Over the past two to three decades, people in western countries have been getting fatter, and the phenomenon is spreading to some industrializing countries, too, such as China and India. Doctors are particularly concerned about the skyrocketing numbers of overweight and even obese children.
University of Colorado nutrition researcher Dr. Jacob Friedman notes that birth weight is also on the rise. His research indicates that childhood obesity might actually start in the womb.
Extra weight puts people at higher long-term risk for a host of diseases, from arthritis to heart attack. One condition - known as fatty liver - used to be a problem seen in obese adults in their 40s and 50s. Now Friedman says doctors see it in children.
"That fatty liver disease can be benign, or it can progress to hepatitis-like symptoms, where there is fibrosis and actually the need for a liver transplant, so excess deposition of fat accompanied by obesity in your liver, in the longterm, if it's in a child, has very profound implications, and that's a very common concern with childhood obesity - that we are seeing liver fat where it shouldn't be."

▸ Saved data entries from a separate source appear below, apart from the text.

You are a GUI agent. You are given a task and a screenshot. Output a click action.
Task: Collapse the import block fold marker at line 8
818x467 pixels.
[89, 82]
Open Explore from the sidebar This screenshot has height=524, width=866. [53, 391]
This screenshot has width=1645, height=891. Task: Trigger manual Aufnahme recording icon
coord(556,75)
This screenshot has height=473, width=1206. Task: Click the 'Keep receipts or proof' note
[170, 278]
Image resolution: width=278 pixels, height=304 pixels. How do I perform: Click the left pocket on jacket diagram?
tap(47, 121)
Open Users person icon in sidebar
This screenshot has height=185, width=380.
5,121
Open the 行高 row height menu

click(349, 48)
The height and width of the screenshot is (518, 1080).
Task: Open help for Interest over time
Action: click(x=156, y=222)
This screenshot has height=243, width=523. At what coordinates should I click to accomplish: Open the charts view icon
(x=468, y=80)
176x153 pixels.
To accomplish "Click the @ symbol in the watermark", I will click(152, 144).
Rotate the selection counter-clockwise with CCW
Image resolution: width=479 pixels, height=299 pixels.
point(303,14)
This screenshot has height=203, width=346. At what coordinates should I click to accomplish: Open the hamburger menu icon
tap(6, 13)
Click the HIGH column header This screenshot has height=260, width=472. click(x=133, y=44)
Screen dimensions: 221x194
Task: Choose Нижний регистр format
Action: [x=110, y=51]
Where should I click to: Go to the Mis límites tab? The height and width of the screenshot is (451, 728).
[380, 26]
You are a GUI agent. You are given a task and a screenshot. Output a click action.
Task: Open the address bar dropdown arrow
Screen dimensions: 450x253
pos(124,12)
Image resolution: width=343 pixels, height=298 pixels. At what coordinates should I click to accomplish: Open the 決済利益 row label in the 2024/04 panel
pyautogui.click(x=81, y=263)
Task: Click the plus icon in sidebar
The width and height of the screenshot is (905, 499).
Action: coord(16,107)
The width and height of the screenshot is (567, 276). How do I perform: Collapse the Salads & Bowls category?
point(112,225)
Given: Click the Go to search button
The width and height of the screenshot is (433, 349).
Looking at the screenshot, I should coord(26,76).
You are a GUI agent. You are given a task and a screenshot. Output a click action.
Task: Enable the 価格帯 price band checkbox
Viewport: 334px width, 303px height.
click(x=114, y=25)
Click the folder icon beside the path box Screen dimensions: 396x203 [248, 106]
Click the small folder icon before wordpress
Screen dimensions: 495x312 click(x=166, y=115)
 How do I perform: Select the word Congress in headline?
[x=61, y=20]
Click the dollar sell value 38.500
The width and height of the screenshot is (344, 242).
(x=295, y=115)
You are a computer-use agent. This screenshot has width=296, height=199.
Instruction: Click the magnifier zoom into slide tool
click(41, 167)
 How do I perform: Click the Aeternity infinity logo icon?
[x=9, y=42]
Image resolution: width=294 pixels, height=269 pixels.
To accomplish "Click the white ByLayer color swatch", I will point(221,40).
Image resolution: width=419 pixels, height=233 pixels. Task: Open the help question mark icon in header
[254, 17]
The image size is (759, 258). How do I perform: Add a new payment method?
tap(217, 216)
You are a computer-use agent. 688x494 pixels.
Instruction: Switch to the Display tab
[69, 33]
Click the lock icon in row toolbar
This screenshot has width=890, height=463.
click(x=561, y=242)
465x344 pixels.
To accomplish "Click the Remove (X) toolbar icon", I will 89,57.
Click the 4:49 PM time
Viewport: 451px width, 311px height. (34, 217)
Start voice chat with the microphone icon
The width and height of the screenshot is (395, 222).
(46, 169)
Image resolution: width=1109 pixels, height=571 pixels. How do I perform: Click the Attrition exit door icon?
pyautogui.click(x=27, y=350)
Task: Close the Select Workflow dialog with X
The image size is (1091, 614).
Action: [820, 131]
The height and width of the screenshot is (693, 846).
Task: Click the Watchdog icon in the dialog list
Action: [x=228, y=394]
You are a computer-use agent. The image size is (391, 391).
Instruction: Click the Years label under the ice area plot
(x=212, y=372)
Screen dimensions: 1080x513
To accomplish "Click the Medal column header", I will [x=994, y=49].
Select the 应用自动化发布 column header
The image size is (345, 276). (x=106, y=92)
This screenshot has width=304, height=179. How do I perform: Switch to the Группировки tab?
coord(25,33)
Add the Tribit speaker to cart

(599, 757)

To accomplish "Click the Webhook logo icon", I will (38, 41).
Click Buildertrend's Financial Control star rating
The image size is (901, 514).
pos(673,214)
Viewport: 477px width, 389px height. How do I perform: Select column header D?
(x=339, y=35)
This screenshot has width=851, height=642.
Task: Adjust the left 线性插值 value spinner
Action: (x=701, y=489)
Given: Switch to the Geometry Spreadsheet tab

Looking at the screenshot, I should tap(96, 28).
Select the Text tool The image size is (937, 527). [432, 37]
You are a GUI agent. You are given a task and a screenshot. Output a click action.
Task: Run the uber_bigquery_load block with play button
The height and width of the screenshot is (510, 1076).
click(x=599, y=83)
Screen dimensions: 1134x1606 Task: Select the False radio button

Friedman and his colleagues studied 100 pregnant monkeys. They gave some a regular diet with about 15 percent fat and offered others a diet with about 35 percent fat. Much of that was saturated fat - the kind that, in general, comes from animal products.
"In fact, 35 percent fat is about what the typical American, average person eats," Friedman says. "So those diets were self-selected. They were not force-fed. They were not prevented from any exercise. They were glad to just eat this diet as their normal caloric intake. And they did eat more calories... most of them gained more weight on this [higher-fat] diet, but not all of them did."
Friedman and his team examined the fetuses of some of these monkeys and found that the livers of their babies were fatter, even before they were born. It didn't matter whether or not the mothers had gained weight on the high-fat diet. Their babies still had more fat deposited in their livers. Friedman says in many cases, the babies didn't weigh more when they were born.
"…but they were fatter. And as they progressed to about 18 months... their fat content just continued to go up and up, and they had all the signs and symptoms that they might be on their way to developing diabetes."
Friedman notes with dismay that these baby monkeys were only being breast fed by their mothers who were eating the high-fat diet, indicating that the fat was also being transmitted in breast milk.
In the United States, guidelines for how much weight pregnant women should gain are currently under review. Friedman says in addition, doctors may need to consider telling women the kind of diet that's best to eat during pregnancy and caution them about eating too much fat.
His research is published in the Journal of Clinical Investigation.